* Task details
Go through the records below line by line, counting those that contain the word "beside"; answer with the count only.
··· Study material
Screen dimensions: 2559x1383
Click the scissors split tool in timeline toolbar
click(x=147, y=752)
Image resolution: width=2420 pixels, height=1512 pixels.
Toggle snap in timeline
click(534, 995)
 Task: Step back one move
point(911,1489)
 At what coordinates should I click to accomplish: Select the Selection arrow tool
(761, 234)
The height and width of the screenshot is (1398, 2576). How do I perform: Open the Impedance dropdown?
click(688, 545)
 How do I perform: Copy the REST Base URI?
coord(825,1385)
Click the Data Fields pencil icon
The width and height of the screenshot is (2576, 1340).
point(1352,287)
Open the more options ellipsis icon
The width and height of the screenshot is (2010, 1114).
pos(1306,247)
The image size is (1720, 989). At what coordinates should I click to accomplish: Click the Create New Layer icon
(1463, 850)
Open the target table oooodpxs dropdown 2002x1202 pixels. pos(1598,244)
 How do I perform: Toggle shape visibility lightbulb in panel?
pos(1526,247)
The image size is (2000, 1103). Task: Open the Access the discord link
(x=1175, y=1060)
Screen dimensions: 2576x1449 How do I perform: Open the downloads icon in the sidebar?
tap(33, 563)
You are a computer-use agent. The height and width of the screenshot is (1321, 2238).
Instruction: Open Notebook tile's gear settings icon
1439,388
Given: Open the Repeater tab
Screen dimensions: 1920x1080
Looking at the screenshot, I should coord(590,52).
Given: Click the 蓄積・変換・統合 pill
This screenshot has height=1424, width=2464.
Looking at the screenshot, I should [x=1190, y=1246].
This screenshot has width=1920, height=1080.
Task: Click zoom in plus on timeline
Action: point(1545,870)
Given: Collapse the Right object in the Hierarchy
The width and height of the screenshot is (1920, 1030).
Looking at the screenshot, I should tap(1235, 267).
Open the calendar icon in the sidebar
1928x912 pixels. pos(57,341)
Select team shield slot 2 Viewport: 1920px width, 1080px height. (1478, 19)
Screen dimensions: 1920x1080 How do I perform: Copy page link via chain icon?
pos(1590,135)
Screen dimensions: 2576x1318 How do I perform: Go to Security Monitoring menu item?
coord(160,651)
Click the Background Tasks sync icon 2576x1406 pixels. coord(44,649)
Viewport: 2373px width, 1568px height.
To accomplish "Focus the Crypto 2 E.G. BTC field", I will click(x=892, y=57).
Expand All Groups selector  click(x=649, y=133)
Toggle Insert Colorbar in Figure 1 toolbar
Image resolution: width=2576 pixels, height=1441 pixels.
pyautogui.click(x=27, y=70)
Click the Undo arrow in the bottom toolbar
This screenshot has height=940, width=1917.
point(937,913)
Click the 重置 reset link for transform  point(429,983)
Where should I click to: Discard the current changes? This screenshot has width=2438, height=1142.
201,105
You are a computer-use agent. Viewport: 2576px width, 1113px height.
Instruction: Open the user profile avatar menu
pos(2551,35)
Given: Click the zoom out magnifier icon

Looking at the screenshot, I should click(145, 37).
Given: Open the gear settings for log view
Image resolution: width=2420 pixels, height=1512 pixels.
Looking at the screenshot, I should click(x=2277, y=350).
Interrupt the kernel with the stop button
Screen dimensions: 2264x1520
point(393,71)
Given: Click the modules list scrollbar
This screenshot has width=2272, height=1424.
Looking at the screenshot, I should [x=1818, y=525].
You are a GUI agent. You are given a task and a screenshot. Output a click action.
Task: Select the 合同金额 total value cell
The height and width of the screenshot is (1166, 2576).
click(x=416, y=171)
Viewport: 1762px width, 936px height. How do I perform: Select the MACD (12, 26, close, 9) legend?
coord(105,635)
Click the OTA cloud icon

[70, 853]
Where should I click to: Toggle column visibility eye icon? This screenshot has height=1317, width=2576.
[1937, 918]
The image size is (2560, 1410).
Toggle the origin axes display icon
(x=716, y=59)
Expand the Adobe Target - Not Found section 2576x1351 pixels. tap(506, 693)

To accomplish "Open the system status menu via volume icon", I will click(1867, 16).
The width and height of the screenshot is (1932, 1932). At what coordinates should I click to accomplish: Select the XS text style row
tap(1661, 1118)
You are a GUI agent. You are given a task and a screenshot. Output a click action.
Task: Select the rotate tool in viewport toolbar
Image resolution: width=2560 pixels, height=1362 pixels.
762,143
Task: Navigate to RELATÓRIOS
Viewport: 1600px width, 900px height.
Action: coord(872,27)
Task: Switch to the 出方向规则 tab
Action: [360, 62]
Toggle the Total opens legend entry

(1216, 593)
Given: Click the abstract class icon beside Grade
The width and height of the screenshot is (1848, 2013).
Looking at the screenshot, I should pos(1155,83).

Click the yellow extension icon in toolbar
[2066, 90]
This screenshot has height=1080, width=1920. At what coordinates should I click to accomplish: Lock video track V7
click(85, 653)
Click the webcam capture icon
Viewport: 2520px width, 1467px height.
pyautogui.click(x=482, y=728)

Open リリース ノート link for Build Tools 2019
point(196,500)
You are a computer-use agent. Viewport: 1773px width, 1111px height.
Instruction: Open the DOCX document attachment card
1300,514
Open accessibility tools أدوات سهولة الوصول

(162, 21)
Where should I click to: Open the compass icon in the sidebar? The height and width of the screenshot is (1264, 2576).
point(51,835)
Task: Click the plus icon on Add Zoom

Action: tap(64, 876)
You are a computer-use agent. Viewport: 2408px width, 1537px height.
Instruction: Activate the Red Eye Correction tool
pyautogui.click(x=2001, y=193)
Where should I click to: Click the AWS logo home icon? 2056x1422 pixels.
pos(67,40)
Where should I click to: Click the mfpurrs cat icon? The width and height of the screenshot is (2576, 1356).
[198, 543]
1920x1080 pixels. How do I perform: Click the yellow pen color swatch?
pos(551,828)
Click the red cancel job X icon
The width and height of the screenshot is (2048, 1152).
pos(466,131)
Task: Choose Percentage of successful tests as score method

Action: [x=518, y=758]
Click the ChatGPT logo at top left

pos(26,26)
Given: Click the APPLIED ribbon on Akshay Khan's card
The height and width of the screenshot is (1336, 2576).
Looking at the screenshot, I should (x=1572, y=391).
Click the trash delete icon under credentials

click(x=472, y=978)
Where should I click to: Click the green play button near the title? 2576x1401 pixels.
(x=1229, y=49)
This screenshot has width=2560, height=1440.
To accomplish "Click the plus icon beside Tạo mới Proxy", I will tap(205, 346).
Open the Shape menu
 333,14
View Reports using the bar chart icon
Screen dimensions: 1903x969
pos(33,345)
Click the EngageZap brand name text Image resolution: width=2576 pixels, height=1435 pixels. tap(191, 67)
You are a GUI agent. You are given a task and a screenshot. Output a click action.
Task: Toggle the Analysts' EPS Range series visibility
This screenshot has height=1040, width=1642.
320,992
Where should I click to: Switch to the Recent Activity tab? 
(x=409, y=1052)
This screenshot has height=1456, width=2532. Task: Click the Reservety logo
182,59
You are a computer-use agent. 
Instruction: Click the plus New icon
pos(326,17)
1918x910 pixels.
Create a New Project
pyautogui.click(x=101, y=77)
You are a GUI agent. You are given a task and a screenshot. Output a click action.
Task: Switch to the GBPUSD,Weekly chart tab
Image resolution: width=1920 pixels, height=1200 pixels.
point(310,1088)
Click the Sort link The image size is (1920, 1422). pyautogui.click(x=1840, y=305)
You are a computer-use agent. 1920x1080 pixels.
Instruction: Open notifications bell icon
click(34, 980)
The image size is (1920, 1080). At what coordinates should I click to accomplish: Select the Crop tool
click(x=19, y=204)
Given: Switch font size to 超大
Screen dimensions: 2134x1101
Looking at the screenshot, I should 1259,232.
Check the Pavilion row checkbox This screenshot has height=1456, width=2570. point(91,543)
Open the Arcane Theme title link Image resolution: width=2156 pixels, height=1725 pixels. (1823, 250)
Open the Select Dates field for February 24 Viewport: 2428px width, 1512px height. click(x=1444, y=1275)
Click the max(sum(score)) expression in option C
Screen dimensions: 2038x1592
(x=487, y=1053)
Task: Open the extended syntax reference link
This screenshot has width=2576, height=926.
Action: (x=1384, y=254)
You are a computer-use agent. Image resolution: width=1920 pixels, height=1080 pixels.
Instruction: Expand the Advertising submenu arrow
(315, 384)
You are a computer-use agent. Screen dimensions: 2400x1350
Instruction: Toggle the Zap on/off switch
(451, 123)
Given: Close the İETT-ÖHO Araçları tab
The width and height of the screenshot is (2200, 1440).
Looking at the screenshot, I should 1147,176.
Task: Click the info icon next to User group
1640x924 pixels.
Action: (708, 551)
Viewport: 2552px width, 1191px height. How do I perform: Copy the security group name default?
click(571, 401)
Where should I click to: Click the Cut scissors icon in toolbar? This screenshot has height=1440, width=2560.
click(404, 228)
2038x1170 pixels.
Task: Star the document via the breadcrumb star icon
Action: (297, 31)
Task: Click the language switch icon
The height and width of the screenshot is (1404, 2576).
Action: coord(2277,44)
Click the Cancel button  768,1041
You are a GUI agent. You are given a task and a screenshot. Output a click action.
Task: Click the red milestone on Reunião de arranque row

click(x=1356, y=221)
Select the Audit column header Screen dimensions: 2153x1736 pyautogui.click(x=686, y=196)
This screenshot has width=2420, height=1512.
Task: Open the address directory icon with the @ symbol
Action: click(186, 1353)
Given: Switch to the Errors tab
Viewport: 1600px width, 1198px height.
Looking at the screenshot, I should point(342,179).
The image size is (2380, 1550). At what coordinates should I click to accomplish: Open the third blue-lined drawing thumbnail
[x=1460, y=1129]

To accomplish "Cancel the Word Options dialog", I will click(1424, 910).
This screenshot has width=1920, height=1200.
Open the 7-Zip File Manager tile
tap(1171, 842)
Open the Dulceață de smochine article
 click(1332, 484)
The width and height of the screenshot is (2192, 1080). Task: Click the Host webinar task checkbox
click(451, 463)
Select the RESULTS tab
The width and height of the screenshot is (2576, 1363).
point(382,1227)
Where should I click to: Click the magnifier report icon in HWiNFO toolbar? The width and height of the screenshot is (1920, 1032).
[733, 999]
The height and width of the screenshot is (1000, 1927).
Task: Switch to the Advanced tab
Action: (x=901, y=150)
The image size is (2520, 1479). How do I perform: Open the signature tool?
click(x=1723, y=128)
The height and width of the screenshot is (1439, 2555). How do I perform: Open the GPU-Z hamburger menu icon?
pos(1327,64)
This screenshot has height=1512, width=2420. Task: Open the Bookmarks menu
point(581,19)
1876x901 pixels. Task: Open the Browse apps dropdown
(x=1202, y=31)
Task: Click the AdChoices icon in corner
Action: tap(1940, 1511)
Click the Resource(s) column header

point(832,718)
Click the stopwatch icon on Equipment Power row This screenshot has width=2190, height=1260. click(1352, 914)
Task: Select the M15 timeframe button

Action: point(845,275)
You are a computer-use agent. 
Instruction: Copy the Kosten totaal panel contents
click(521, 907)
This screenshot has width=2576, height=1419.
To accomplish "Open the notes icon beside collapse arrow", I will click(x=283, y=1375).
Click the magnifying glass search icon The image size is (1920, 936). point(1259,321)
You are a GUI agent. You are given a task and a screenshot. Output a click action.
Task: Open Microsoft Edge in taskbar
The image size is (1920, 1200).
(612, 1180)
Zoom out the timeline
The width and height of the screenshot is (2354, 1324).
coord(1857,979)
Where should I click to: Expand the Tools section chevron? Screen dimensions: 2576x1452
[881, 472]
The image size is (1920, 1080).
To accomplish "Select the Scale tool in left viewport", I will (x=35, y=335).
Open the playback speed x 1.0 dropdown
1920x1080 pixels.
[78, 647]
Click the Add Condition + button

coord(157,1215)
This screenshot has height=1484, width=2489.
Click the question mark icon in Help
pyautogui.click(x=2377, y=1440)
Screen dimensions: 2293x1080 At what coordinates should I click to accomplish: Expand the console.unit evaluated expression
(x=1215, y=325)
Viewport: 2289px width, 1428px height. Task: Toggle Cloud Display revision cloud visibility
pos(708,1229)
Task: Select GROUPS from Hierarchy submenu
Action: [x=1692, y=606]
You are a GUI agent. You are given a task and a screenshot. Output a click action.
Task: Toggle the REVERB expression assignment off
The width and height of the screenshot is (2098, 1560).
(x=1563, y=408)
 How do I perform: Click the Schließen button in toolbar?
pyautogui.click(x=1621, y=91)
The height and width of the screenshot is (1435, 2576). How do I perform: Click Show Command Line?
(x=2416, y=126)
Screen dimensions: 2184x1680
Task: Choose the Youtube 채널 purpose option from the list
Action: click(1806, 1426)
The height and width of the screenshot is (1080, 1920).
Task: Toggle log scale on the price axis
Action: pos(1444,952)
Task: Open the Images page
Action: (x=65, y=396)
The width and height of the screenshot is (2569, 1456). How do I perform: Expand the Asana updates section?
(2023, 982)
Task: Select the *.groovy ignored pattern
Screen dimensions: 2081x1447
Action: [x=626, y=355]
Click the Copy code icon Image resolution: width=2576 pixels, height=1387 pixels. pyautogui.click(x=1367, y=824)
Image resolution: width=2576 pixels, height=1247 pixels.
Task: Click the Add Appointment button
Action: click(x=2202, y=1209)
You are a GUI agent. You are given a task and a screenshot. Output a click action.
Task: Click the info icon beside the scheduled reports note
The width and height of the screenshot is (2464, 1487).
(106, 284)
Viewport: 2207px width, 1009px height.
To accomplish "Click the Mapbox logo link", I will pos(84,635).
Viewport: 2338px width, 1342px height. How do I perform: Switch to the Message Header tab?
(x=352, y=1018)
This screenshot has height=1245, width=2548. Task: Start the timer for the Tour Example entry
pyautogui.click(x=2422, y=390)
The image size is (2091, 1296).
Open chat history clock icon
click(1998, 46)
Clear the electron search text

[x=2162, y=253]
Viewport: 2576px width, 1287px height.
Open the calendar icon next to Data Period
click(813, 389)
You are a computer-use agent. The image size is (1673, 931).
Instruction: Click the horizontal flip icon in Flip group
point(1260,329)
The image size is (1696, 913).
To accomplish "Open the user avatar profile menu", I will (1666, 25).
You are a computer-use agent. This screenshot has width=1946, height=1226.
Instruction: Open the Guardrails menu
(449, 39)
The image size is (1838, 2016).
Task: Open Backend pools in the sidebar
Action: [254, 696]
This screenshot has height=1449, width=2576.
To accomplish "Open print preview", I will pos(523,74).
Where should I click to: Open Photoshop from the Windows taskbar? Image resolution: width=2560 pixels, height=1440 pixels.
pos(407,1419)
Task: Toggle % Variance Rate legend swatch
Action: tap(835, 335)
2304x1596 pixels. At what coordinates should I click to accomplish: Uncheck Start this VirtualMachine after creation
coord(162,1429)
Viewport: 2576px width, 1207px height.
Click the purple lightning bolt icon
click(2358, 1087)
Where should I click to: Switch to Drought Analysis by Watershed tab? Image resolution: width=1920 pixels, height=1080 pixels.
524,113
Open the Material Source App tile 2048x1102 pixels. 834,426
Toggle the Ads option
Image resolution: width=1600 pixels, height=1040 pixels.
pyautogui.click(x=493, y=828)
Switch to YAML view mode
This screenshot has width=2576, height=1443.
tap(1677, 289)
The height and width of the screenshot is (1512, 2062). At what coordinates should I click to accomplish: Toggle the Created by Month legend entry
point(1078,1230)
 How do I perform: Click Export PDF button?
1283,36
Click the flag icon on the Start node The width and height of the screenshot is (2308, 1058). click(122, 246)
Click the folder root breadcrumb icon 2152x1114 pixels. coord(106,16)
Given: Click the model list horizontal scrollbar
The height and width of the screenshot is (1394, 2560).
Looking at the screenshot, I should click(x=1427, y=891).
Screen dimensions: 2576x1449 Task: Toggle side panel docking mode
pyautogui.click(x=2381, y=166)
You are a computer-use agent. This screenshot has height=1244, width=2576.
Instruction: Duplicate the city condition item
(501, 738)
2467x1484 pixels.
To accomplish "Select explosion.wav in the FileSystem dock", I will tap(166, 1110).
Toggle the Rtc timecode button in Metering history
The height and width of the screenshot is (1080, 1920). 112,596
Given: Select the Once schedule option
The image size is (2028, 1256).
······
* Answer section
4